それから10ヶ月近くたった昨年のクリスマスイブのこと。
夫が突然、自宅に現れた。
「子どもたちが算段したんですよ。だけど玄関で夫の姿を見たとき、なぜだかふっと若いころのことを思い出した。私はできちゃった婚だったと思い込んでいました。確かに妊娠したのはきっかけだったけど、
他の女に取られたくない、彼と一緒になりたいという思いは確かに私の中にあった。こんなふうに突然、私のアパートに現れたことが何度もあったなと思い出したんです」
つい家の中に夫を招き入れた。子どもたちはふたりでこっそり家を抜け出していたようだ。

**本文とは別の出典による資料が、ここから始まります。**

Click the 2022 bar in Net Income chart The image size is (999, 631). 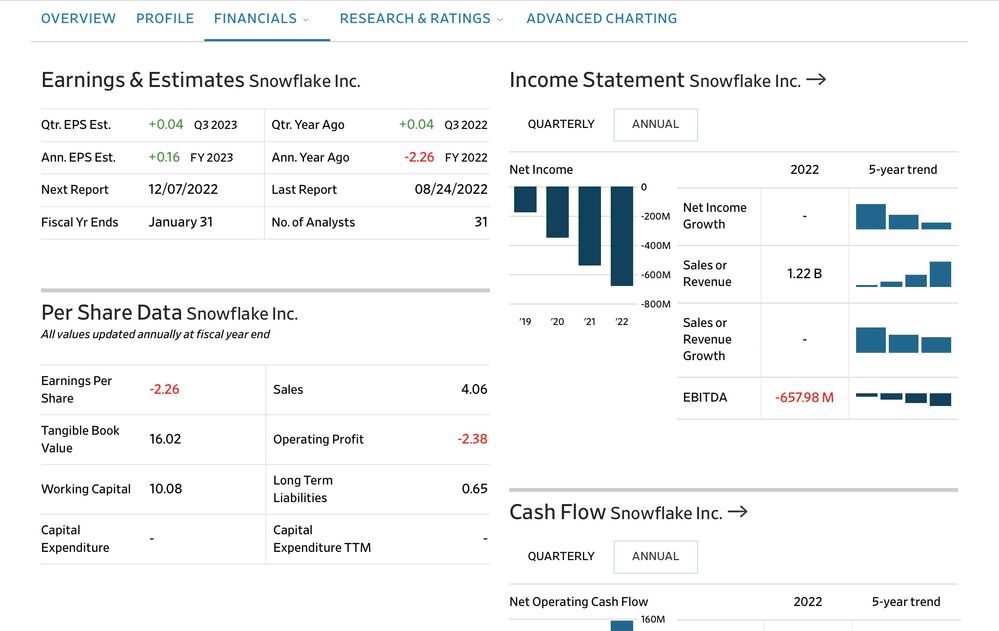(622, 236)

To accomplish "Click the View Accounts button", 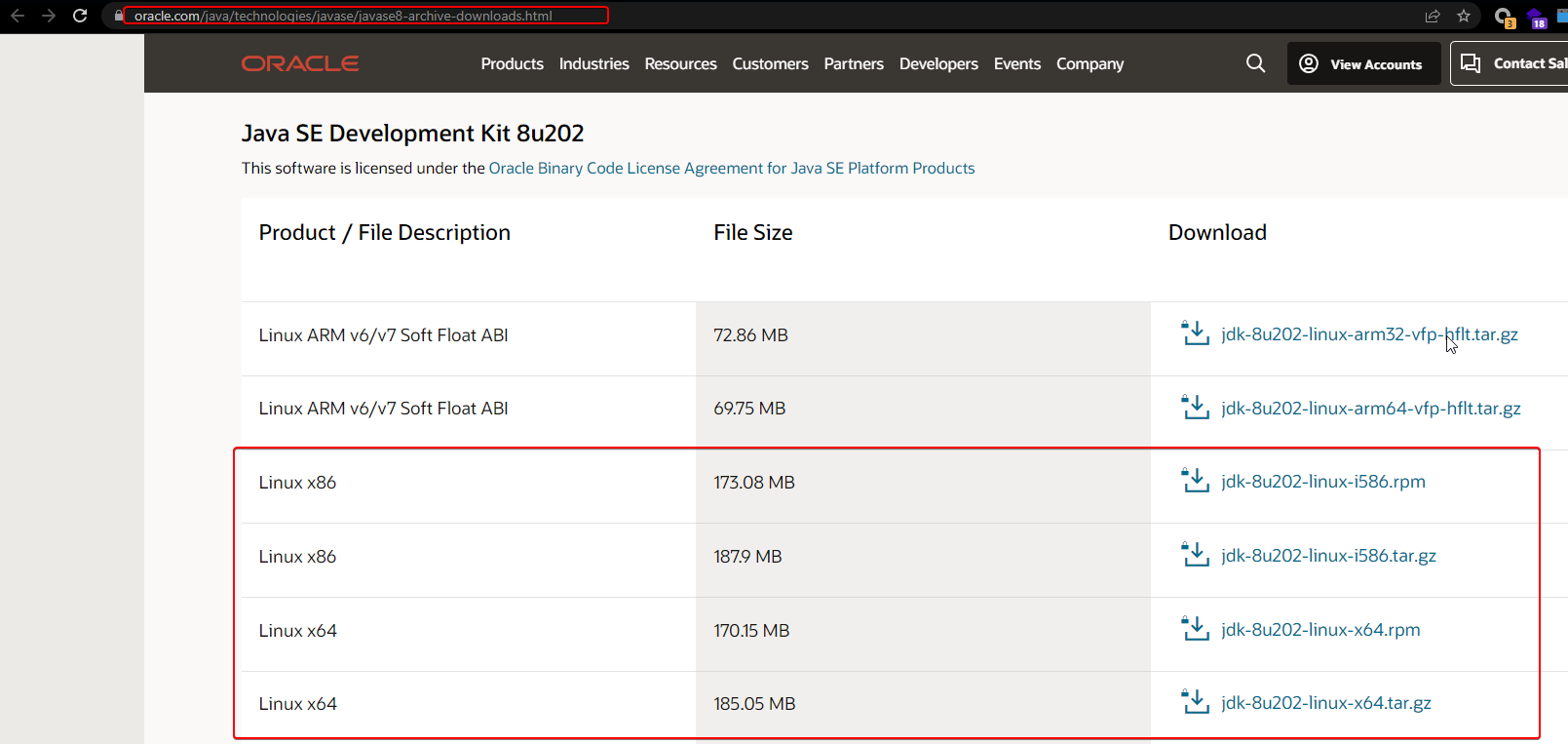I will point(1362,63).
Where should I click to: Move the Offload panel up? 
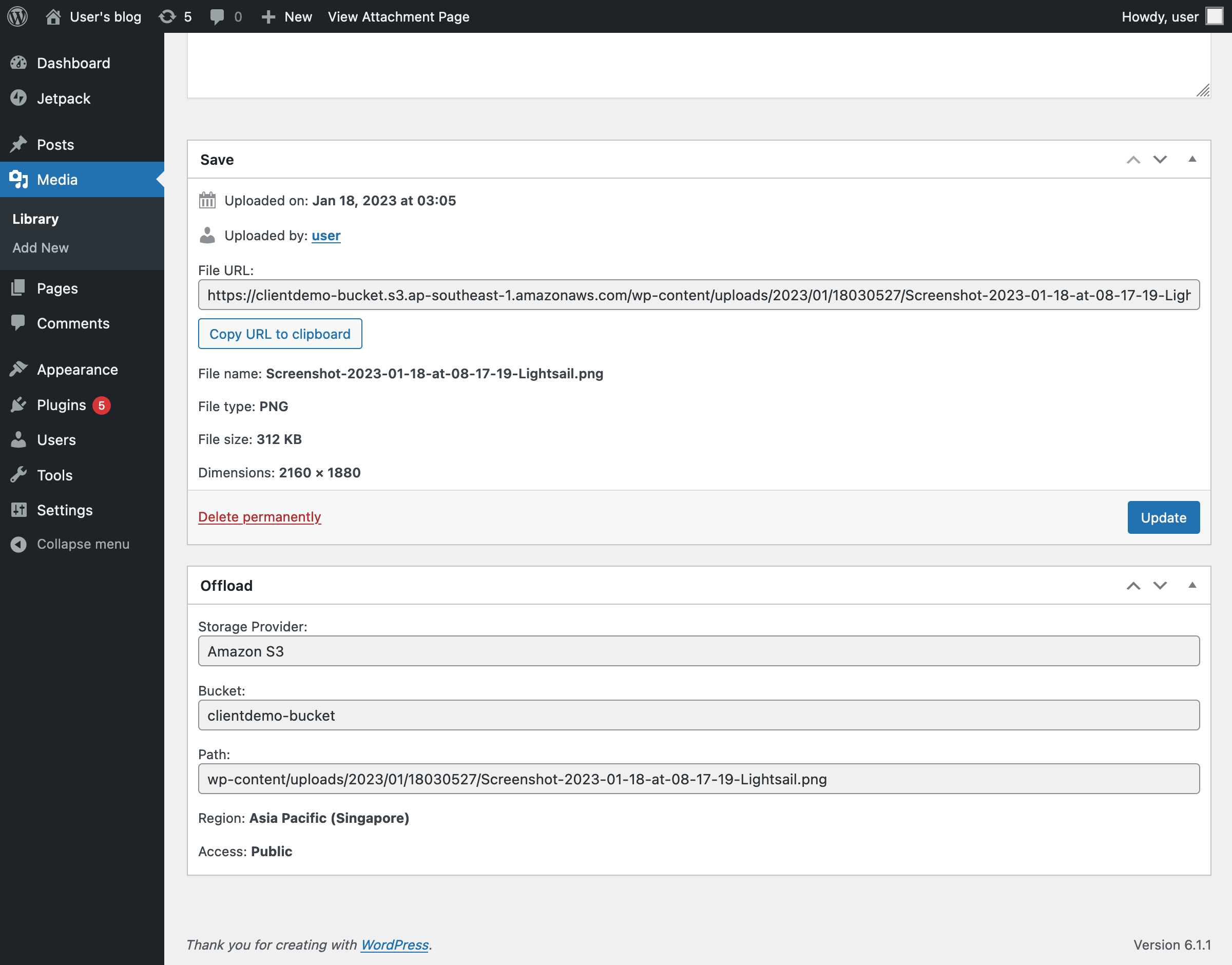1133,585
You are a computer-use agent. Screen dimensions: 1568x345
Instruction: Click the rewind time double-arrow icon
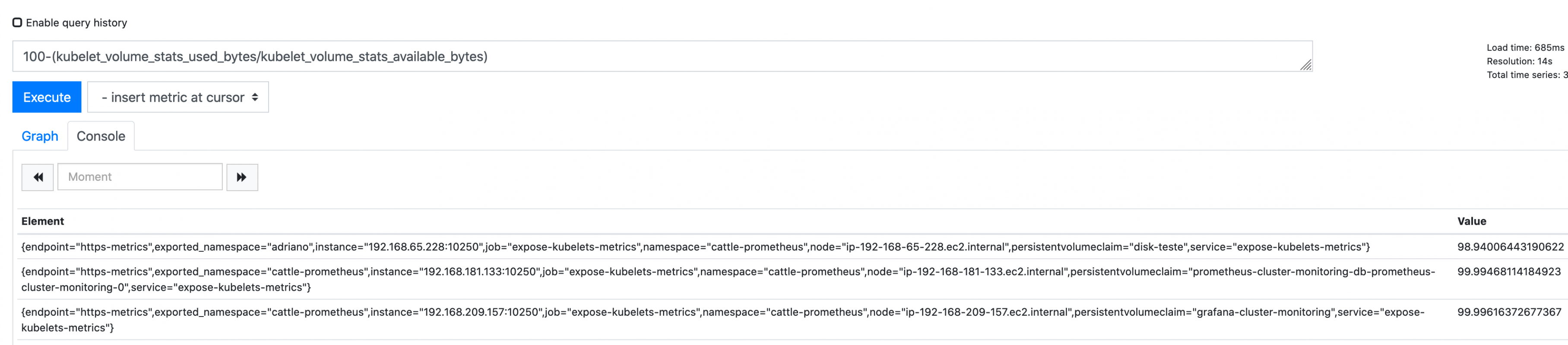click(38, 177)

夫は「本当にごめんなさい」と言って妻を抱きしめた。夫が渡した小さな箱には指輪が入っていた。
「私たち、結婚指輪を買わなかったんですよ。子どもが生まれてくるのに指輪にお金を使いたくなかったから。結婚して18年たってもらった指輪に、ちょっと気持ちがほだされました」
いつしか子どもたちが帰ってきていて、にこにこ見守っている。
「
とりあえず許すか」
イツコさんはそうつぶやいた。いや、そうつぶやくしかなかった。一度はほとんど夫から離れた気持ちが戻ったのを実感したという。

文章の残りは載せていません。